Penalty rates have been a fixture of Australian industrial relations regimes since the late 1800s. With federation, a series of decisions by various state and federal wage-setting bodies began, culminating in the first ‘national’ penalty rate decision in 1947.
These early decisions indicate that penalty rates were imposed not as a compensatory measure for workers for performing weekend work, but in order to deter the ‘social evil’ of Sunday labour. This rationale obviously became less relevant throughout the post-war economic boom, as attendances at religious services declined while Australian work and consumption habits underwent significant change.
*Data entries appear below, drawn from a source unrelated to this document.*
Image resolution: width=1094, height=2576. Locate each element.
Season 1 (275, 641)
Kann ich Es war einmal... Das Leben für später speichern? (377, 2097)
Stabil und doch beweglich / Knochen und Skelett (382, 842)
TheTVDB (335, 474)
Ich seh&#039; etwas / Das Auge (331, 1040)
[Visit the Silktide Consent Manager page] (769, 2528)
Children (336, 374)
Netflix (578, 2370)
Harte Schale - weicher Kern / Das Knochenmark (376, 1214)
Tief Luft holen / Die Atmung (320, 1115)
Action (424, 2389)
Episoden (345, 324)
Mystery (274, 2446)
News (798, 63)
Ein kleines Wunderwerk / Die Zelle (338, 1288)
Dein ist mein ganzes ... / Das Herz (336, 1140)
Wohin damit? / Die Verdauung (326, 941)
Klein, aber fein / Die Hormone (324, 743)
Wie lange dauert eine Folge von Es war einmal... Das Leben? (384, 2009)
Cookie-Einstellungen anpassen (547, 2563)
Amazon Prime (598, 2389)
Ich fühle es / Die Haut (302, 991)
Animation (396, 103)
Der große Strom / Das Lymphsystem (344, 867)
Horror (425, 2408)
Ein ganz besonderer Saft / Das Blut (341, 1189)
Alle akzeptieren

While proponents maintained that penalty rates were a vital means of compensating for weekend work, there was growing community acceptance that greater flexibility would benefit consumers and businesses.
However, reforms to penalty rates have been, at best, piecemeal, particularly when compared to the liberalisation of weekend trading hours during the same period. Like penalty rates, restrictions on weekend trading hours had an anti-competitive and religiously-motivated rationale. Yet unlike penalty rates, trading hours have been either completely or substantially deregulated in all states and territories. The result is a regulatory anomaly in which businesses are no longer restricted from trading on the weekend, but remain penalised if they employ staff during this time.
Nevertheless, there have been a few minor reforms to penalty rates, including a number of recent decisions by the Fair Work Commission, including a reduction in certain industries as part of the consolidation of various state awards in 2010 and a reduction in Sunday penalty rates under the Restaurants award in 2014.
The recent decision by the Fair Work Commission to reduce Sunday penalty rates in certain awards should therefore not be seen as unique or radical. It is part of a wider – if incremental – trend towards recognition of changing work and consumption habits.
Still, the modest reductions occasionally meted out by the Fair Work Commission do little to address the fundamental problem with penalty rates: That they distort the labour market and limit economic opportunities of both businesses (which would otherwise employ more staff for weekend work) and workers (who would otherwise have more work opportunities available).
Further, the way in which penalty rates are determined under the Fair Work Act gives rise to a number of broader structural problems. For instance, the limited ability to ‘trade away’ penalty rates via enterprise bargaining agreements place small businesses at a competitive disadvantage relative to larger businesses with the resources to negotiate favourable agreements.
Proposals to place legislative limits on the ability of the Fair Work Commission to lower penalty rates further would obviously be a retrograde measure. The ideal situation is one in which penalty rates – if any – are determined directly between employers and employees. The priority of policymakers in this area should, therefore, be reforms to allow for greater flexibility over penalty rates in what is currently a highly centralised system.